▸ Excerpt provided
1. Heard. RULE.
2. By this petition, the petitioner has challenged an order dated 14.10.2025 passed by the Family Court Nagpur, by which an application (Exhibit 73) filed by the respondent under Order XVIII Rule 17 of Code of Procedure, 1908 (for short, ‘the Code’) for permission to reopen the evidence and to examine additional witness, is allowed at the stage of judgment of the petition seeking nullity of marriage.
3. The husband/petitioner herein has filed a petition under Sections 11 and 12 of the Hindu Marriage Act, 1955 (for short, ‘the Act’) for decree of divorce by nullity of marriage, bearing petition no. A-102/2018. The petition is contested by the wife who has filed her written statement and examined witnesses in support of her case. After the evidence of both the parties was over, they advanced final arguments and the petition was listed for judgment on 18.09.2025. However, it was adjourned on four occasions and on 08.10.2025, the respondent-Wife filed an application under Order XVIII Rule 17 and Section 151 of the Code, at Exhibit 73, for grant of permission to reopen evidence of the respondent for examining an additional witness, viz. the President of Triratna Buddha Var Vadhu Suchak Mandal Amravati. The petitioner-Husband filed reply to this application on 13.10.2025 and by order dated 14.10.2025, the Family Court allowed the application subject to costs of Rs.1000/-. This order is subjected to challenge by way of instant petition.
4. While assailing the impugned order, Shri Gaurav Khond, learned counsel for petitioner submitted that the application under Order XVIII Rule 17 of the Code deserved to be rejected since the respondent has attempted to reopen the evidence to examine additional witness, which is beyond the purport of the said provision. He submitted that the petition was listed at the stage of judgment and the application for reopening the evidence is clearly an attempt to fill up the lacunae which is not permissible. He further submitted that after examining herself as witness along with two other witnesses, the respondent has voluntarily closed her evidence and has even advanced final arguments and as such under these circumstances, the application for reopening the evidence to examine a new witness is an abuse of process of law. He thus submitted that the Family Court has adopted an erroneous approach in allowing the application under Order XVIII Rule 17 of the Code for permitting the respondent to examine a new witness at the stage of judgment of the petition.

▸ Collected material
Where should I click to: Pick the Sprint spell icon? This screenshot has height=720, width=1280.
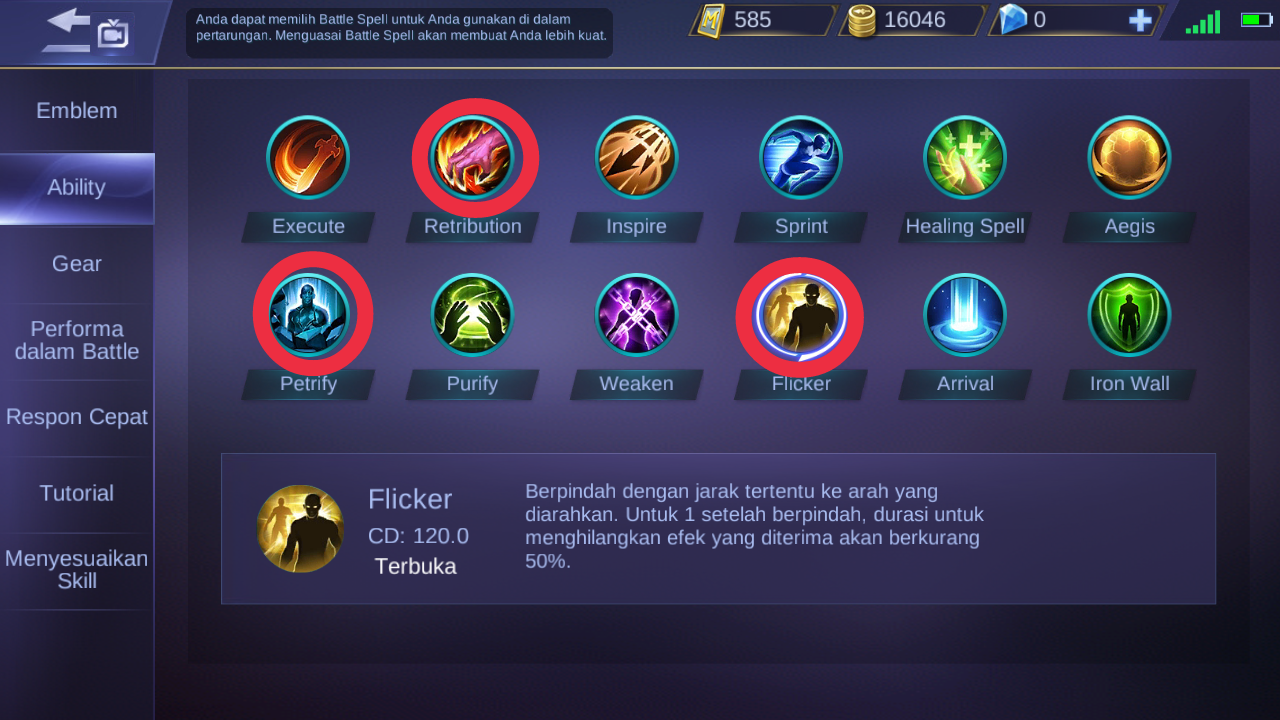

▸ Exercise goal
From the court order above, write out word for word the passage that opens with the words containing "2. By this petition, the" and closes with "nullity of marriage.".

▸ Final answer
2. By this petition, the petitioner has challenged an order dated 14.10.2025 passed by the Family Court Nagpur, by which an application (Exhibit 73) filed by the respondent under Order XVIII Rule 17 of Code of Procedure, 1908 (for short, ‘the Code’) for permission to reopen the evidence and to examine additional witness, is allowed at the stage of judgment of the petition seeking nullity of marriage.